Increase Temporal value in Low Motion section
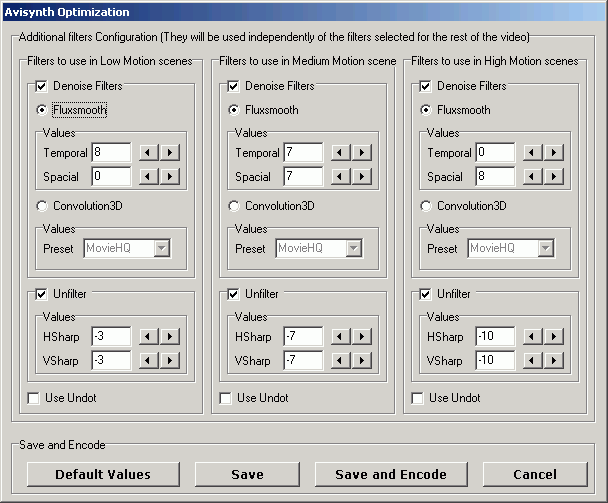Screen dimensions: 608x503 point(170,152)
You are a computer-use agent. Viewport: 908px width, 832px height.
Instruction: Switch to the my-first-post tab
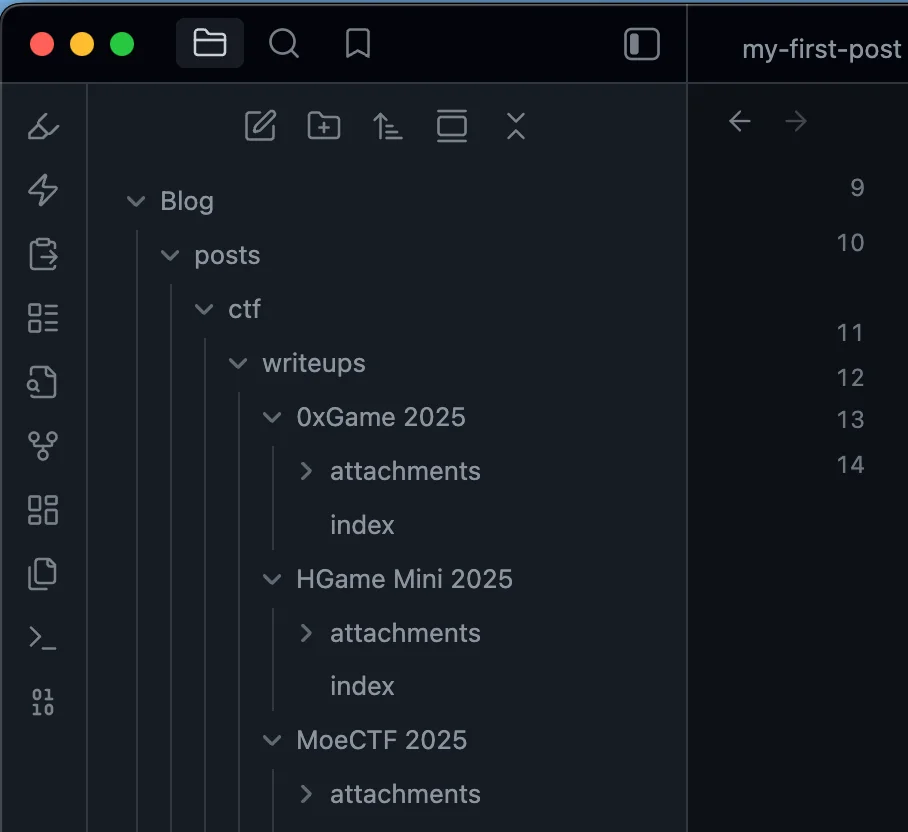pos(820,49)
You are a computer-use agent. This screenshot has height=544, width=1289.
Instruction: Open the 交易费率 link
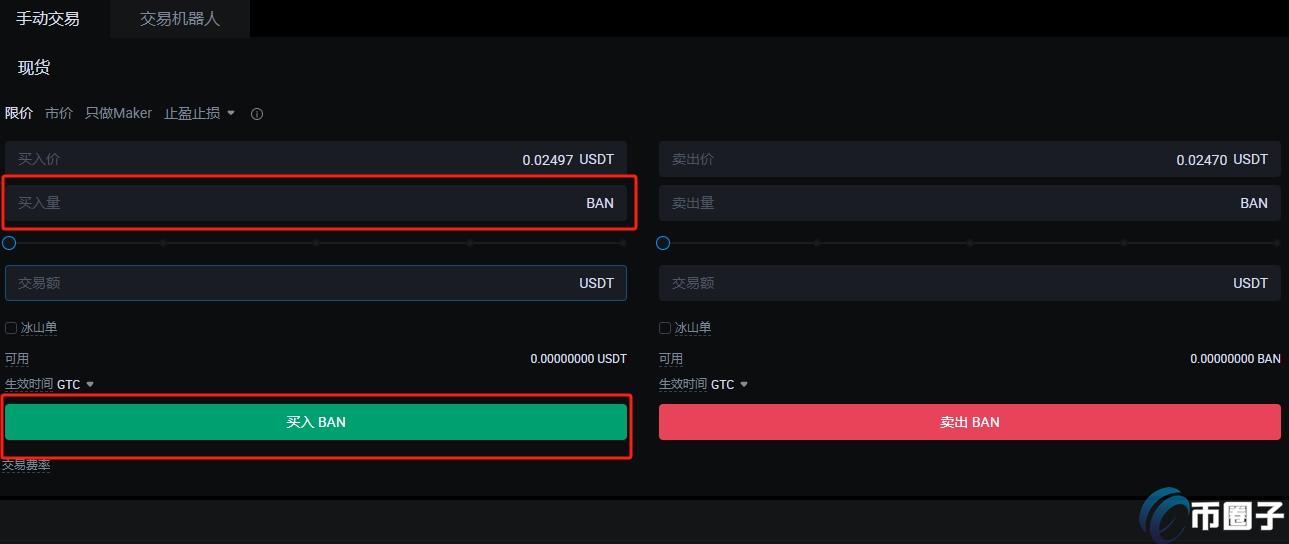26,465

-=-=-

EXERCISE OBJECTIVE =>
Any picture found in the records stays out, while everything else is copied exactly.

TASK OUTPUT =>
Increase Temporal value in Low Motion section
Screen dimensions: 608x503 point(170,152)
You are a computer-use agent. Viewport: 908px width, 832px height.
Instruction: Switch to the my-first-post tab
pos(820,49)
You are a computer-use agent. This screenshot has height=544, width=1289.
Instruction: Open the 交易费率 link
26,465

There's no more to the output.